> **What the exercise asks**
Every line of the material is to be set down again without any change.

> **Data to use**
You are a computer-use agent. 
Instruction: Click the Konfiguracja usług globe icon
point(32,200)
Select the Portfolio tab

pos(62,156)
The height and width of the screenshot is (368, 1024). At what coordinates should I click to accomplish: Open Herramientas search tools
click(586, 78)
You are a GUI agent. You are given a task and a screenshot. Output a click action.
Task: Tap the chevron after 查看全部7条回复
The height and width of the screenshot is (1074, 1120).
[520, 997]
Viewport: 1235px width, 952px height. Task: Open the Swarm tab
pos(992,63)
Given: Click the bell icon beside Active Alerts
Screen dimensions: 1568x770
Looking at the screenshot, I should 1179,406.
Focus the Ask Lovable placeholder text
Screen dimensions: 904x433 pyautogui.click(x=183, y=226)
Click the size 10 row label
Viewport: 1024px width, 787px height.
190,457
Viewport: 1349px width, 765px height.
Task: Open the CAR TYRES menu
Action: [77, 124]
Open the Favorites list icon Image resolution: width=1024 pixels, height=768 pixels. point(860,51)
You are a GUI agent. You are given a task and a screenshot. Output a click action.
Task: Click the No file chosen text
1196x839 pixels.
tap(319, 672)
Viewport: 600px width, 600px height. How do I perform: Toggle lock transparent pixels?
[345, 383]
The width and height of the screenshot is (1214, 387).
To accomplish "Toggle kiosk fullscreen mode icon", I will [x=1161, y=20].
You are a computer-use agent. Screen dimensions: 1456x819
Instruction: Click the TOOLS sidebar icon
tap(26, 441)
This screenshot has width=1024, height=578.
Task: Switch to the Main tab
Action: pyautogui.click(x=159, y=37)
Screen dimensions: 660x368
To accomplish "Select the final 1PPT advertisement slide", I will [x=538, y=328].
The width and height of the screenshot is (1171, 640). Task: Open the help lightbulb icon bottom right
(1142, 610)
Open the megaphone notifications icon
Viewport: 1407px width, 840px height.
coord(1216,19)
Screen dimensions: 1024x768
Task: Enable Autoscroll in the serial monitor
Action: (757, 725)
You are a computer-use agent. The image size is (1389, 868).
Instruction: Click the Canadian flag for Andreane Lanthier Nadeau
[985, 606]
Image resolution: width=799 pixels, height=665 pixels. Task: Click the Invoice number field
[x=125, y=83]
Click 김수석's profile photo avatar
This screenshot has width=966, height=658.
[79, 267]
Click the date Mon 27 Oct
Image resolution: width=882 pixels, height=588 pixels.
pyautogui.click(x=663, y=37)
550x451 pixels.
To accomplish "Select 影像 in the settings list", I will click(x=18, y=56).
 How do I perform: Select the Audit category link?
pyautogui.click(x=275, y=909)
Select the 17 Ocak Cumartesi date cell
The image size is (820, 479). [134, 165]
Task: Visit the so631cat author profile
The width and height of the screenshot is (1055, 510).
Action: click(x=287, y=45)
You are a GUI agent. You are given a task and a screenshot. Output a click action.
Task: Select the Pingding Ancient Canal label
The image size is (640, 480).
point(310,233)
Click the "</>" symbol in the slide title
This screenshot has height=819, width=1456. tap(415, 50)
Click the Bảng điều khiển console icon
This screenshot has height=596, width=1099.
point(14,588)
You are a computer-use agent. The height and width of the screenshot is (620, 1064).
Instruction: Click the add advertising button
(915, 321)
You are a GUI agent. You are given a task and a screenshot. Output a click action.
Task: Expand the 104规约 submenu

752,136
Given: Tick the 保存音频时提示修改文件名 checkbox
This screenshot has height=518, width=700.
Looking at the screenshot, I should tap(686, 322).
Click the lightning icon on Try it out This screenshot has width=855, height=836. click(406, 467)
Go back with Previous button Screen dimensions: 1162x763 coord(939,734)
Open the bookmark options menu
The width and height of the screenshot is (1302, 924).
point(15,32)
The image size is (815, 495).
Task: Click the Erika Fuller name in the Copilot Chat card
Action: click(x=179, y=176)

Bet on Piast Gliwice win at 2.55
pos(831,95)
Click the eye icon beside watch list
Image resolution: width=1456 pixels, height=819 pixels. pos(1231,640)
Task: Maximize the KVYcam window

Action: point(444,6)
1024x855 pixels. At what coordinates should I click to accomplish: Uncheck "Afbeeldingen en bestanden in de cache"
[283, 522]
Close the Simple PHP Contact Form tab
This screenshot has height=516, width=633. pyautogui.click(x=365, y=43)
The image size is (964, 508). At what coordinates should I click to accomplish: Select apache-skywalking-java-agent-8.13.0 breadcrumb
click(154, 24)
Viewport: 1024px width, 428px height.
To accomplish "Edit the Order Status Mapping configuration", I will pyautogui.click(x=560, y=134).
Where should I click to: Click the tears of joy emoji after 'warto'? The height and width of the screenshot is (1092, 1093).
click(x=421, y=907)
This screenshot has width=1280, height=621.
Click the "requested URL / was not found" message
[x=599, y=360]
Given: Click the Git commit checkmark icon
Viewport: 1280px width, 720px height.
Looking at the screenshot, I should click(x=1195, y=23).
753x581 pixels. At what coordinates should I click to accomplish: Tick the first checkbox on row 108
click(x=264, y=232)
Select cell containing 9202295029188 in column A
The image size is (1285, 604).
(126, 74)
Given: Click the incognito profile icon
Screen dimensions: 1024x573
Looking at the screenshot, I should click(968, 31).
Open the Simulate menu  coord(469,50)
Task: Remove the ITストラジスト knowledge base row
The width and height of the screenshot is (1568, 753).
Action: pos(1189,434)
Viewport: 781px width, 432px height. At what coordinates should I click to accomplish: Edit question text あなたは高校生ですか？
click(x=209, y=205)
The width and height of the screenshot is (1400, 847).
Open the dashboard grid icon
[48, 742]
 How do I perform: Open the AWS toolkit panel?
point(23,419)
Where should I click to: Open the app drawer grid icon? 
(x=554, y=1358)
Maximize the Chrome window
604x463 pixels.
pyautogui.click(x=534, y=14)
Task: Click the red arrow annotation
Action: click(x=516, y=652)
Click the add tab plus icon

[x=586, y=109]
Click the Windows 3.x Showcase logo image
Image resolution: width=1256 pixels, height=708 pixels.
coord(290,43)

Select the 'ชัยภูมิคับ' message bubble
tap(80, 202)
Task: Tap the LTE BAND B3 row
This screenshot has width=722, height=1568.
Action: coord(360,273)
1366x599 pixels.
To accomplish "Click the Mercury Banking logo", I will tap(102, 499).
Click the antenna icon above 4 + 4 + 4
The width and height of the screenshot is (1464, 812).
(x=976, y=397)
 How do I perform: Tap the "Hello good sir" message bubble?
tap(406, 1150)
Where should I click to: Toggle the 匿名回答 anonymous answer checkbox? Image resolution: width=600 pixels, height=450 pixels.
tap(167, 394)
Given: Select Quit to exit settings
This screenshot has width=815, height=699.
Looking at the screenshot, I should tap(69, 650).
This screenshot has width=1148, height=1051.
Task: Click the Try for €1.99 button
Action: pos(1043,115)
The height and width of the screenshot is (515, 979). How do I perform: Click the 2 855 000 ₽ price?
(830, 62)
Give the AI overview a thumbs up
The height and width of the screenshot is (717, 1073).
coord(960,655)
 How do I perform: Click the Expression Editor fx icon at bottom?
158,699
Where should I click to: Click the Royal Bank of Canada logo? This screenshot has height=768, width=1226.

> **Result of the task**
You are a computer-use agent. 
Instruction: Click the Konfiguracja usług globe icon
point(32,200)
Select the Portfolio tab

pos(62,156)
The height and width of the screenshot is (368, 1024). At what coordinates should I click to accomplish: Open Herramientas search tools
click(586, 78)
You are a GUI agent. You are given a task and a screenshot. Output a click action.
Task: Tap the chevron after 查看全部7条回复
The height and width of the screenshot is (1074, 1120).
[520, 997]
Viewport: 1235px width, 952px height. Task: Open the Swarm tab
pos(992,63)
Given: Click the bell icon beside Active Alerts
Screen dimensions: 1568x770
Looking at the screenshot, I should 1179,406.
Focus the Ask Lovable placeholder text
Screen dimensions: 904x433 pyautogui.click(x=183, y=226)
Click the size 10 row label
Viewport: 1024px width, 787px height.
190,457
Viewport: 1349px width, 765px height.
Task: Open the CAR TYRES menu
Action: [77, 124]
Open the Favorites list icon Image resolution: width=1024 pixels, height=768 pixels. point(860,51)
You are a GUI agent. You are given a task and a screenshot. Output a click action.
Task: Click the No file chosen text
1196x839 pixels.
tap(319, 672)
Viewport: 600px width, 600px height. How do I perform: Toggle lock transparent pixels?
[345, 383]
The width and height of the screenshot is (1214, 387).
To accomplish "Toggle kiosk fullscreen mode icon", I will [x=1161, y=20].
You are a computer-use agent. Screen dimensions: 1456x819
Instruction: Click the TOOLS sidebar icon
tap(26, 441)
This screenshot has width=1024, height=578.
Task: Switch to the Main tab
Action: pyautogui.click(x=159, y=37)
Screen dimensions: 660x368
To accomplish "Select the final 1PPT advertisement slide", I will [x=538, y=328].
The width and height of the screenshot is (1171, 640). Task: Open the help lightbulb icon bottom right
(1142, 610)
Open the megaphone notifications icon
Viewport: 1407px width, 840px height.
coord(1216,19)
Screen dimensions: 1024x768
Task: Enable Autoscroll in the serial monitor
Action: (757, 725)
You are a computer-use agent. The image size is (1389, 868).
Instruction: Click the Canadian flag for Andreane Lanthier Nadeau
[985, 606]
Image resolution: width=799 pixels, height=665 pixels. Task: Click the Invoice number field
[x=125, y=83]
Click 김수석's profile photo avatar
This screenshot has width=966, height=658.
[79, 267]
Click the date Mon 27 Oct
Image resolution: width=882 pixels, height=588 pixels.
pyautogui.click(x=663, y=37)
550x451 pixels.
To accomplish "Select 影像 in the settings list", I will click(x=18, y=56).
 How do I perform: Select the Audit category link?
pyautogui.click(x=275, y=909)
Select the 17 Ocak Cumartesi date cell
The image size is (820, 479). [134, 165]
Task: Visit the so631cat author profile
The width and height of the screenshot is (1055, 510).
Action: click(x=287, y=45)
You are a GUI agent. You are given a task and a screenshot. Output a click action.
Task: Select the Pingding Ancient Canal label
The image size is (640, 480).
point(310,233)
Click the "</>" symbol in the slide title
This screenshot has height=819, width=1456. tap(415, 50)
Click the Bảng điều khiển console icon
This screenshot has height=596, width=1099.
point(14,588)
You are a computer-use agent. The height and width of the screenshot is (620, 1064).
Instruction: Click the add advertising button
(915, 321)
You are a GUI agent. You are given a task and a screenshot. Output a click action.
Task: Expand the 104规约 submenu

752,136
Given: Tick the 保存音频时提示修改文件名 checkbox
This screenshot has height=518, width=700.
Looking at the screenshot, I should tap(686, 322).
Click the lightning icon on Try it out This screenshot has width=855, height=836. click(406, 467)
Go back with Previous button Screen dimensions: 1162x763 coord(939,734)
Open the bookmark options menu
The width and height of the screenshot is (1302, 924).
point(15,32)
The image size is (815, 495).
Task: Click the Erika Fuller name in the Copilot Chat card
Action: click(x=179, y=176)

Bet on Piast Gliwice win at 2.55
pos(831,95)
Click the eye icon beside watch list
Image resolution: width=1456 pixels, height=819 pixels. pos(1231,640)
Task: Maximize the KVYcam window

Action: point(444,6)
1024x855 pixels. At what coordinates should I click to accomplish: Uncheck "Afbeeldingen en bestanden in de cache"
[283, 522]
Close the Simple PHP Contact Form tab
This screenshot has height=516, width=633. pyautogui.click(x=365, y=43)
The image size is (964, 508). At what coordinates should I click to accomplish: Select apache-skywalking-java-agent-8.13.0 breadcrumb
click(154, 24)
Viewport: 1024px width, 428px height.
To accomplish "Edit the Order Status Mapping configuration", I will pyautogui.click(x=560, y=134).
Where should I click to: Click the tears of joy emoji after 'warto'? The height and width of the screenshot is (1092, 1093).
click(x=421, y=907)
This screenshot has width=1280, height=621.
Click the "requested URL / was not found" message
[x=599, y=360]
Given: Click the Git commit checkmark icon
Viewport: 1280px width, 720px height.
Looking at the screenshot, I should click(x=1195, y=23).
753x581 pixels. At what coordinates should I click to accomplish: Tick the first checkbox on row 108
click(x=264, y=232)
Select cell containing 9202295029188 in column A
The image size is (1285, 604).
(126, 74)
Given: Click the incognito profile icon
Screen dimensions: 1024x573
Looking at the screenshot, I should click(968, 31).
Open the Simulate menu  coord(469,50)
Task: Remove the ITストラジスト knowledge base row
The width and height of the screenshot is (1568, 753).
Action: pos(1189,434)
Viewport: 781px width, 432px height. At what coordinates should I click to accomplish: Edit question text あなたは高校生ですか？
click(x=209, y=205)
The width and height of the screenshot is (1400, 847).
Open the dashboard grid icon
[48, 742]
 How do I perform: Open the AWS toolkit panel?
point(23,419)
Where should I click to: Open the app drawer grid icon? 
(x=554, y=1358)
Maximize the Chrome window
604x463 pixels.
pyautogui.click(x=534, y=14)
Task: Click the red arrow annotation
Action: click(x=516, y=652)
Click the add tab plus icon

[x=586, y=109]
Click the Windows 3.x Showcase logo image
Image resolution: width=1256 pixels, height=708 pixels.
coord(290,43)

Select the 'ชัยภูมิคับ' message bubble
tap(80, 202)
Task: Tap the LTE BAND B3 row
This screenshot has width=722, height=1568.
Action: coord(360,273)
1366x599 pixels.
To accomplish "Click the Mercury Banking logo", I will tap(102, 499).
Click the antenna icon above 4 + 4 + 4
The width and height of the screenshot is (1464, 812).
(x=976, y=397)
 How do I perform: Tap the "Hello good sir" message bubble?
tap(406, 1150)
Where should I click to: Toggle the 匿名回答 anonymous answer checkbox? Image resolution: width=600 pixels, height=450 pixels.
tap(167, 394)
Given: Select Quit to exit settings
This screenshot has width=815, height=699.
Looking at the screenshot, I should tap(69, 650).
This screenshot has width=1148, height=1051.
Task: Click the Try for €1.99 button
Action: pos(1043,115)
The height and width of the screenshot is (515, 979). How do I perform: Click the 2 855 000 ₽ price?
(830, 62)
Give the AI overview a thumbs up
The height and width of the screenshot is (717, 1073).
coord(960,655)
 How do I perform: Click the Expression Editor fx icon at bottom?
158,699
Where should I click to: Click the Royal Bank of Canada logo? This screenshot has height=768, width=1226.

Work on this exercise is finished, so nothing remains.